TASK GOAL ::
Give the lines again word for word, beginning with the one containing "Viewport: 1023px width, 551px" and ending with the last line of the material below.

DATASET EXTRACT ::
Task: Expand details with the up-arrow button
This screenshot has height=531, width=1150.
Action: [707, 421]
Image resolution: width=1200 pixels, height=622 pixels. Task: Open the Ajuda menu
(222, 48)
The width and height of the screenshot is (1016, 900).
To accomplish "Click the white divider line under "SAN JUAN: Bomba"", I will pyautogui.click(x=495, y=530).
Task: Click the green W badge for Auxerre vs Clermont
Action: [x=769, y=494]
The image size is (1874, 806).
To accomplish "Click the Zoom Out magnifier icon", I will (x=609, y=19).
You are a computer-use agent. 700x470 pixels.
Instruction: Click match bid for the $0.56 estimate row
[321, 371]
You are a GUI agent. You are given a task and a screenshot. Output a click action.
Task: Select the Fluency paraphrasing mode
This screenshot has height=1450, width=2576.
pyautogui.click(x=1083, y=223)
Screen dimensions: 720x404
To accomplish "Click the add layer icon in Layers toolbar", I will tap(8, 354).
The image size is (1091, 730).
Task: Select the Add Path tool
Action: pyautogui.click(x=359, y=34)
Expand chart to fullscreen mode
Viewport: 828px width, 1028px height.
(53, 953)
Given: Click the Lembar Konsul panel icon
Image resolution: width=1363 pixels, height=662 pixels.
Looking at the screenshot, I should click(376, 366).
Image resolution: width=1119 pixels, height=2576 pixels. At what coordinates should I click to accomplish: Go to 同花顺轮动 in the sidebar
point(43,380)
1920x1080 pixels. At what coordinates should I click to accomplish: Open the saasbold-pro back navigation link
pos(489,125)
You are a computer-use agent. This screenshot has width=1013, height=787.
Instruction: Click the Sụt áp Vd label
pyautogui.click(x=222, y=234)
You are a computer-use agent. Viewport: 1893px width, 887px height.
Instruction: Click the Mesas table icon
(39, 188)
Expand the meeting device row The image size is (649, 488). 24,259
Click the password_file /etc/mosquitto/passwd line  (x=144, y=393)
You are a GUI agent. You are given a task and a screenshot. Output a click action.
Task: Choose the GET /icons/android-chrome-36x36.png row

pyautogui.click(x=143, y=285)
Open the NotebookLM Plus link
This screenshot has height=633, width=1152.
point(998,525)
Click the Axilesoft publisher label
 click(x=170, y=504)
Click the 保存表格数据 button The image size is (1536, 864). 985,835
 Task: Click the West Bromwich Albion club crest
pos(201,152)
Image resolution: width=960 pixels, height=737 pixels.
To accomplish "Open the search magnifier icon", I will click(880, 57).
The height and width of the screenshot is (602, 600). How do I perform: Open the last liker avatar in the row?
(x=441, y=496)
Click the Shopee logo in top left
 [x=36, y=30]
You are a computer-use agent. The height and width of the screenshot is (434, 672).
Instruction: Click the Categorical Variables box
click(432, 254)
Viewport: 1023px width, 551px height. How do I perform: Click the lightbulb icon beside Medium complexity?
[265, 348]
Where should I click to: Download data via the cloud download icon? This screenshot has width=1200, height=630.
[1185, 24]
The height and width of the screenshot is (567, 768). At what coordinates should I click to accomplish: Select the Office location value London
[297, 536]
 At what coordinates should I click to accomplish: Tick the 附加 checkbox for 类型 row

SOLUTION TO THE EXERCISE ::
Viewport: 1023px width, 551px height. How do I perform: Click the lightbulb icon beside Medium complexity?
[265, 348]
Where should I click to: Download data via the cloud download icon? This screenshot has width=1200, height=630.
[1185, 24]
The height and width of the screenshot is (567, 768). At what coordinates should I click to accomplish: Select the Office location value London
[297, 536]
 At what coordinates should I click to accomplish: Tick the 附加 checkbox for 类型 row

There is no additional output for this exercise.